And so the story of Jonah is meant to show us something of the heart of God, which we see in the final words of the book: "Should I not be concerned about this great city? Should I not have compassion for these people?"
In the gospel of Matthew we read how Jesus, "When he saw the crowds, he had compassion on them, because they were harassed and helpless, like sheep without a shepherd." (Matt 9:35) In the very same way, when God saw the people of Nineveh, he had compassion on them, because they couldn't even tell their right hand from their left. In other words, they were so confused, so morally bankrupt that they didn't even know right from wrong. But he was ready to extend his grace and mercy to them
But the story of Jonah is also meant to reveal to us something about our own hearts as well. Remember the parable that Jesus told about the prodigal son? When the father celebrated the return of his younger son who had gone off to a far country, he welcomed him home with a great celebration.
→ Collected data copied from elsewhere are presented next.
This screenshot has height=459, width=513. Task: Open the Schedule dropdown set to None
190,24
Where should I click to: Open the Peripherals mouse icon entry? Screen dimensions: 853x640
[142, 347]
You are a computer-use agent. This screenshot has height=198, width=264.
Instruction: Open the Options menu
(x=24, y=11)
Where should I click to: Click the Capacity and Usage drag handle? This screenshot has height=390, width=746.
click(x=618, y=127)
But his older brother was angry at his father, because he felt that it wasn’t fair, his little brother had gotten off too easy. But the father said, “We need to celebrate together that this brother who was lost, has now been found!”
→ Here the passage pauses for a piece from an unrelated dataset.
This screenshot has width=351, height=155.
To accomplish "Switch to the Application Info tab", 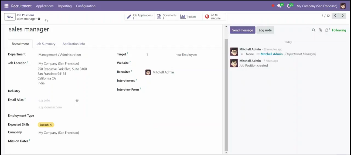I will tap(74, 44).
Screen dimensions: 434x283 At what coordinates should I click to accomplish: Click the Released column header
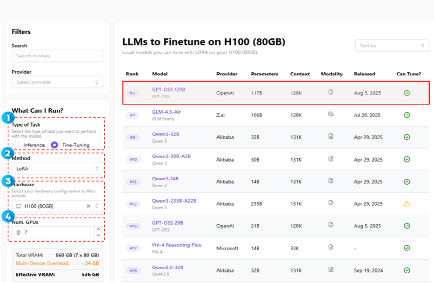364,74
I think we see a lot of the older brother here in Jonah, don’t we? Instead of rejoicing in the grace that God poured out on the people of Nineveh, Jonah was angry, because he didn’t think they deserved to receive the same mercy that God had already extended to him.
And sometimes we can be angry with God because we feel that he hasn’t treated us as graciously as he has other people, who we may think aren’t as deserving as we are. But the final lesson of Jonah is that God’s incredible grace is far bigger and extends far wider than we could ever begin to imagine. And sometimes he may surprise us with just how far his grace will extend, but we can know that no matter what happens in our lives, his grace will be sufficient for us to the end.
“His love has no limit, his grace has no measure,
his power has no boundary known unto men,
for out of his infinite riches in Jesus,
he giveth and giveth and giveth again”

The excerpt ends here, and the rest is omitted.